And his independence turned to dependence turned to freedom.

I’m thankful he’s free now. I’m glad he doesn’t have to see how much my mom has deteriorated since he died. I’m grateful he’s released from having to be the strong one, and is now in the arms of the Strong One.

I miss him more than I ever knew I could. But I’m glad I had him as my father as long as I did. He shaped me and led me and loved me.

And I wish I could buy a gift for him today (although I ran out of good ideas years ago) and sign a Father’s Day card and give him a hug.

But I can’t. And that’s okay. I had my chances. And I took them.

Life changes. It forces us to change with it. Ready or not, this Father’s Day is a big change for me.

I whisper a prayer to the original Father to, “Tell my daddy I love him,” although I suspect he’s more aware of it now than ever, in a place where he’s free.

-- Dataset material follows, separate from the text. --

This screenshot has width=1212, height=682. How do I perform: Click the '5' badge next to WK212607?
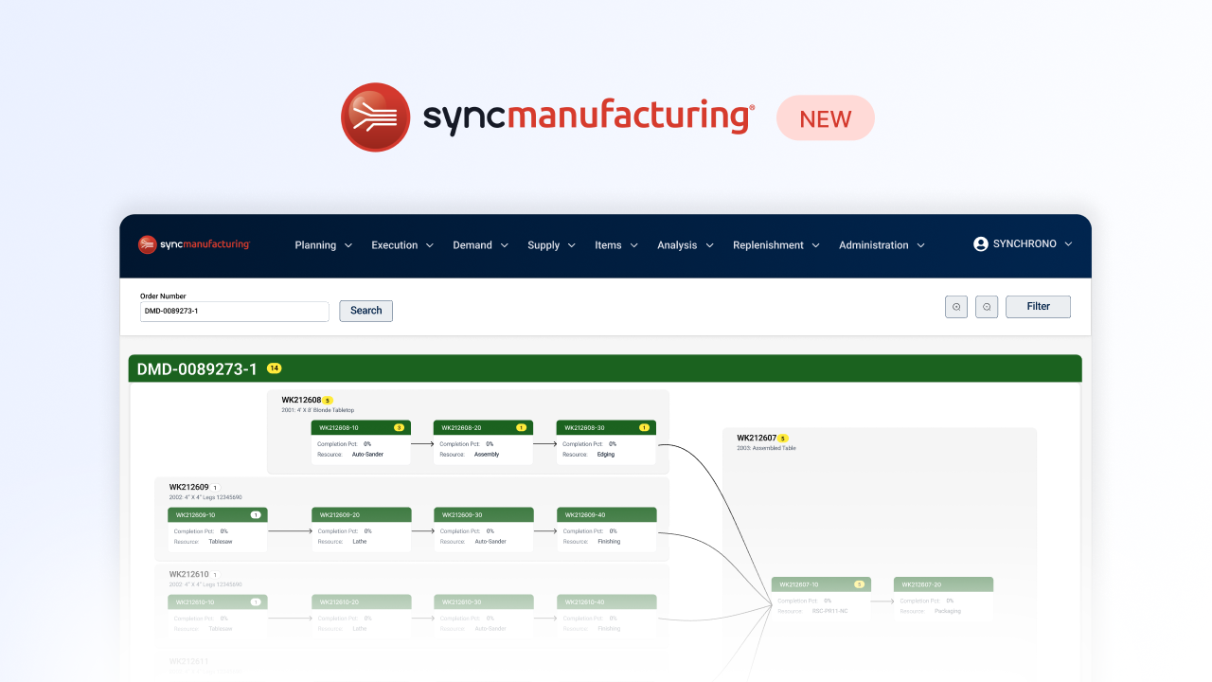(x=782, y=438)
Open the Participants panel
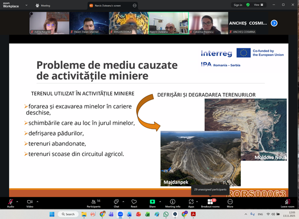The width and height of the screenshot is (299, 219). click(x=93, y=202)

But until I’m as free as he is, I still need to say it, to pray it.

So,
Happy Father’s Day, Daddy!

I love you,
Lisa

* * *

Wisdom from an elder”—five life lessons from my dad
     “Is this heaven or hell?”—Daddy’s hard questions
          “Open the bottle—honor the Father”—it’s what I want to do
               “Five things I’m keeping”—what I want of his

5 comments:

godsown said...

Pray you gain strenght today out of the sweet memories with your dad and the knowing that he is free now!

Blessings
bernice

Stephani said...

Thanks for sharing! I'm sure this was a tough day for you, yet fond memories abound!

Dorothy said...

Oh, Lisa! I remember the first Father's Day without my Dad. I still miss him. But I'm so glad I had my Dad for the years that he was here too.

Lisa notes... said...

Thanks, all. God was faithful to answer prayers and the day wasn't as difficult as I thought it might be, although there were a few touchy moments at church...

Like you said, Dorothy, even though I will always miss him, I'm very thankful for all the years I was blessed to have a wonderful dad.

graywolfie said...

Hey...stay strong..cos u will both meet again in heaven...I'm sure he knows that u love him...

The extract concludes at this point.